__EXCERPTED TEXT__:
It is four o'clock in the morning and I am leaving a cosy little speak on Broadway and ruminating on this very subject when a cab draws up and deposits a very elegant looking doll. She takes one look at me and says: "Would you like some company, honey?". Now this is most unusual, as good- looking dolls rarely approach me in this way. Before I can answer, she says: "What hotel you stayin' in?".

I explain to the doll that, contrary to her expectations, I am in fact residing with friends in their apartment on Central Park West. I am also thinking that this will make me a non-runner in her eyes, it being generally regarded by members of her obvious profession that Johns do not usually return to their hosts in such company, thus allowing me to ditch the doll in a courteous and polite manner, my having been brought up to always be courteous and polite when dealing with dolls.

"That's goin' my way," she says, "can I tag along?" As we walk, there is more chitchat along the lines that most dolls are good at making, and by the time we have walked half a block, she knows almost everything about me and why I'm over here.

"Look," she says, "why don't you give me a call next time you're in New York?"

"Good idea," I say, because it is, since it gives me a neat exit. So she stops, takes my arm and we step into a doorway. She digs around in her handbag and produces a notebook and pencil. But instead of writing down her John Doe, she hands them to me. So I ask her for her name.

"Euphenia," she replies.

Now Euphenia is a pretty uncommon name for a doll in anyone's language, and not really expecting her to part with her real monicker anyway, I play right along and ask her to spell the name out for me, which she successfully does.

After that she gives me her telephone number. And after that she gives me the clincher. And I use the word literally because, uninvited, she takes hold of me in a place that last time I was grabbed there, I was 12 years old and the doctor was asking me to cough.

She also offers to perform an oral act that a certain political intern of late has gone on record as giving the Leader of the Free World. Suffice to say I decline and escape into the night to find myself a cab.

Minutes later, my cab drops me outside my friends' apartment. I get out and reach into my front trouser pocket to pay and, guess what, no spondoolicks. In fact, no scratch left whatsoever.

The lovely Euphenia has lifted over two hundred dollars. And she has done it with no blackjack-wielding accomplice, no mace spray, just a lot of skill, subtlety and a certain amount of dexterity. In short, a highly skilled job by a very clever, scheming doll.

My cab driver was none too amused, but I think Nathan and the rest of the guys would have been justly proud.

__WHAT YOU HAVE TO DO__: Reproduce the stretch of the Euphenia anecdote from "It is four o'clock" through "dealing with dolls.", swapping "Broadway" for "Lexington Avenue". The listing comes from an unrelated source.

__DATA LINES__:
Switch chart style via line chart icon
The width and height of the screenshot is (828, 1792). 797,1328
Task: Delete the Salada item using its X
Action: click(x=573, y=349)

__EXERCISE RESPONSE__:
It is four o'clock in the morning and I am leaving a cosy little speak on Lexington Avenue and ruminating on this very subject when a cab draws up and deposits a very elegant looking doll. She takes one look at me and says: "Would you like some company, honey?". Now this is most unusual, as good- looking dolls rarely approach me in this way. Before I can answer, she says: "What hotel you stayin' in?".

I explain to the doll that, contrary to her expectations, I am in fact residing with friends in their apartment on Central Park West. I am also thinking that this will make me a non-runner in her eyes, it being generally regarded by members of her obvious profession that Johns do not usually return to their hosts in such company, thus allowing me to ditch the doll in a courteous and polite manner, my having been brought up to always be courteous and polite when dealing with dolls.